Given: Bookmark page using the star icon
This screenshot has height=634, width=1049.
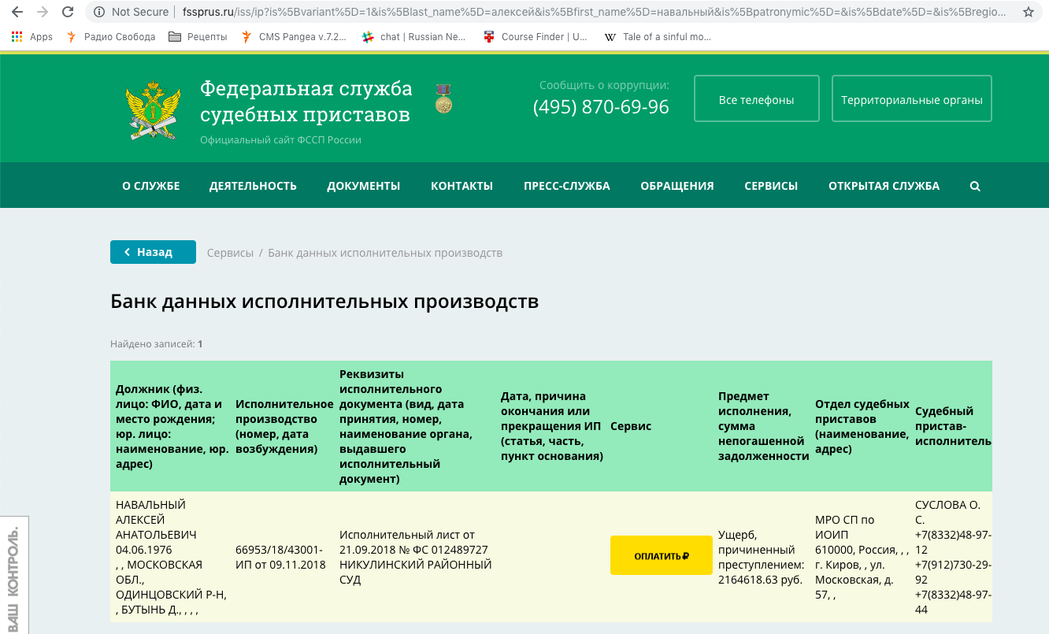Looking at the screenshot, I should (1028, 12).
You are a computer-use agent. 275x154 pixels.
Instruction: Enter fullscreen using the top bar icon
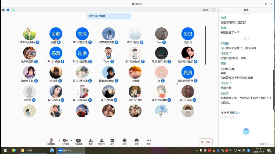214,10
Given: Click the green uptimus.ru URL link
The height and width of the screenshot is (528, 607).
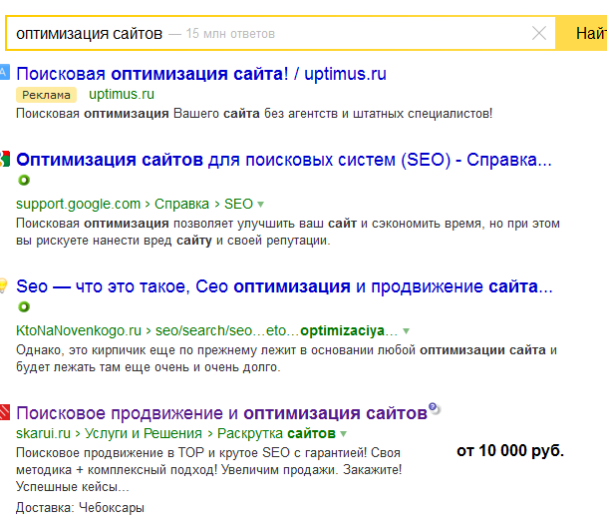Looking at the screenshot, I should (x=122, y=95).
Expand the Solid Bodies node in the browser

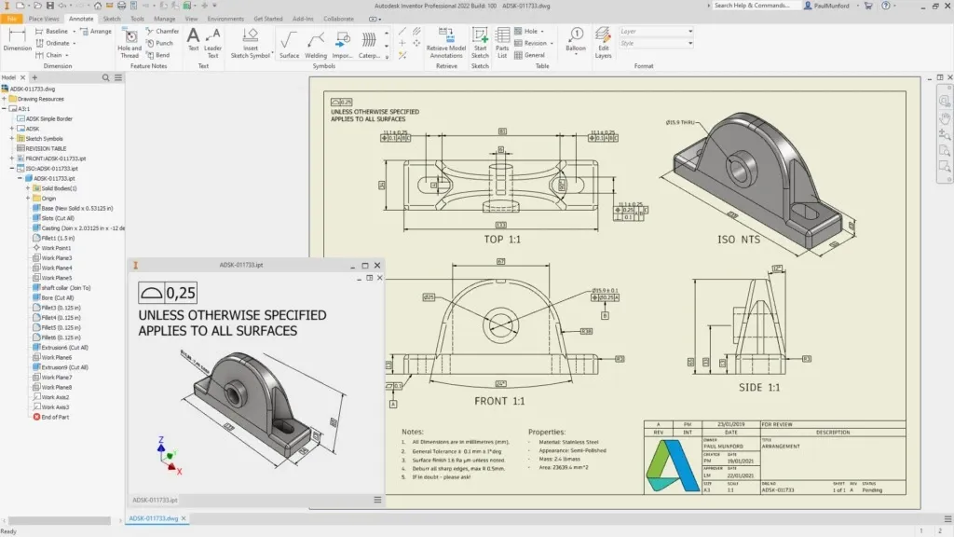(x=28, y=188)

* * *

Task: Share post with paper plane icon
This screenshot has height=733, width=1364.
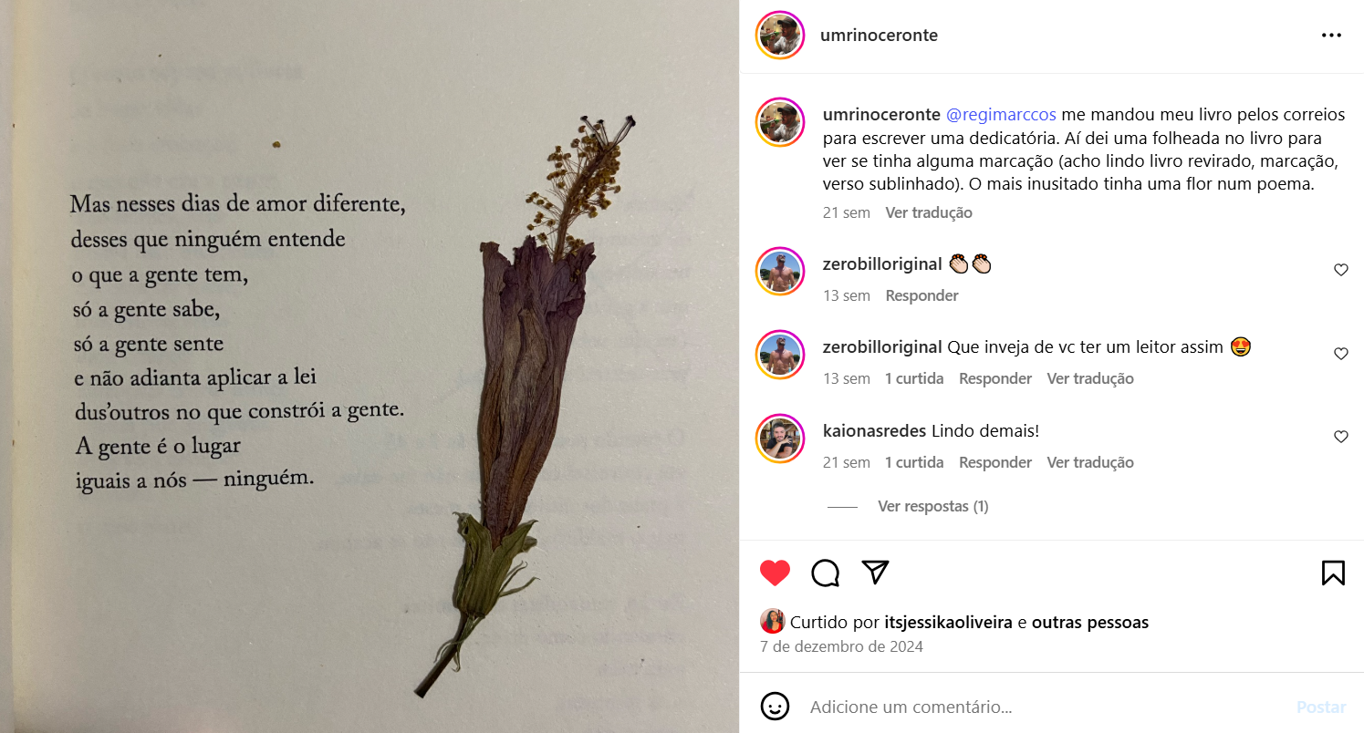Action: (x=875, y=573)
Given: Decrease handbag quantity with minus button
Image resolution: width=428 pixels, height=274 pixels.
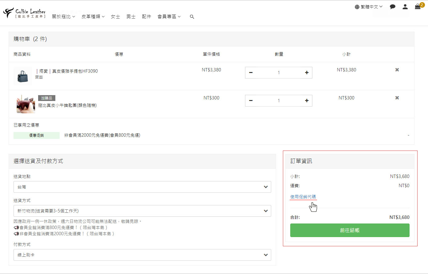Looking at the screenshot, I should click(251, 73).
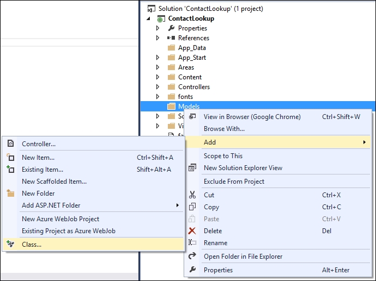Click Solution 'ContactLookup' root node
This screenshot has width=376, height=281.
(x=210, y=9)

**Requirement**
Look through the records and copy down every line that holds "with".

**Answer area**
Task: Share post with paper plane icon
Given: Decrease handbag quantity with minus button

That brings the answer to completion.